题目 1:
请将这段Protobuf摘录中的句子"客户端只需要完成channel的实现以及发送greet即可完成服务器的交互。"译成英文。
题目 2:
逐字抄录这段Protobuf摘录中从"注:只要是不能直接解析成消息"到"request 数据的地方,类型是Message,这里不需要知道Message 的具体类,只需要传递给服务端执行即可。"的部分,首尾两处都包括在内。
题目 3:
在这段Protobuf摘录中,如果要让.proto文件生成Service类,需要添加哪个选项?

三、Protobuf Message基础操作(Local)

Message是消息体的父类

method 操作说明
AddressBook#newBuilder() 构建AddressBook的消息体
AddressBook#parseFrom() 从流、字节数组解析成消息体
AbstractMessage.Builder#mergeFrom() 从输入流合并消息体(字节流不全对应一个消息体)
AbstractMessageLite#writeTo 写到输出流

注:只要是不能直接解析成消息体的字节流,都会在Builder中进行截取解析或者合并解析


四、Protobuf 实现 (Stub+Server)

备注:Stub指的是客户端存根,Server指的是服务端,Protobuf提供了客户端和服务端的实现

1.流程图

简单说一下整体流程
client 可以通过 new Stub ,连接channel对Server发送请求。
channel 是 包装 request 数据的地方,类型是Message,这里不需要知道Message 的具体类,只需要传递给服务端执行即可。
服务端需要判断Message的类型和执行方法,并且找到对应的service(预注册)去委托Handler执行,最后由Handler处理数据返回给客户端,客户端通过Channel反序列化获取服务端Response。
protobuf java rpc 实战_第3张图片

2.包含客户端实现的.proto文件生成接口类

package rpctest;

option java_package = "com.laozhaer.tutorialweb.protogen.msg";
option java_generic_services = true;
option java_generate_equals_and_hash = true;
option java_multiple_files = true;


message HelloRequest {
    required string msg = 1;
}

message HelloResponse {
    required string msg = 2;
}

service HelloService {
    rpc greet(HelloRequest) returns (HelloResponse);
}

如果需要.proto文件生成Service类,则需要添加 option java_generic_services = true;
通过protoc.exe即可生成Service文件类,client通过greet来发送请求,server通过委托给handler,由handler执行greet完成请求的回复。

protobuf java rpc 实战_第4张图片

3.具体实现以及源码解析

  1. 客户端实现:

        HelloService.Stub clientStub = HelloService.newStub(channel);
        clientStub.greet(controller,request,done);
    

    客户端只需要完成channel的实现以及发送greet即可完成服务器的交互。其中channel只是一个隧道,具体的数据序列化和反序列方式需要用户自己实现。

收集资料:
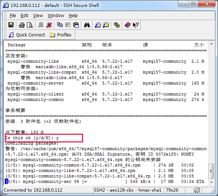Activate the What's This help pointer icon
Viewport: 218px width, 196px height.
135,25
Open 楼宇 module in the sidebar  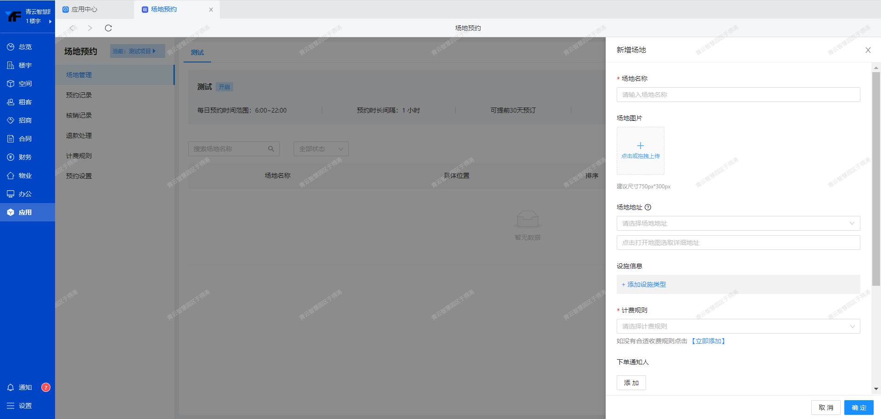coord(20,65)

答案 1:
The client only needs to implement the channel and send greet to complete the interaction with the server.

答案 2:
注:只要是不能直接解析成消息体的字节流,都会在Builder中进行截取解析或者合并解析


四、Protobuf 实现 (Stub+Server)

备注:Stub指的是客户端存根,Server指的是服务端,Protobuf提供了客户端和服务端的实现

1.流程图

简单说一下整体流程
client 可以通过 new Stub ,连接channel对Server发送请求。
channel 是 包装 request 数据的地方,类型是Message,这里不需要知道Message 的具体类,只需要传递给服务端执行即可。

答案 3:
需要添加 option java_generic_services = true;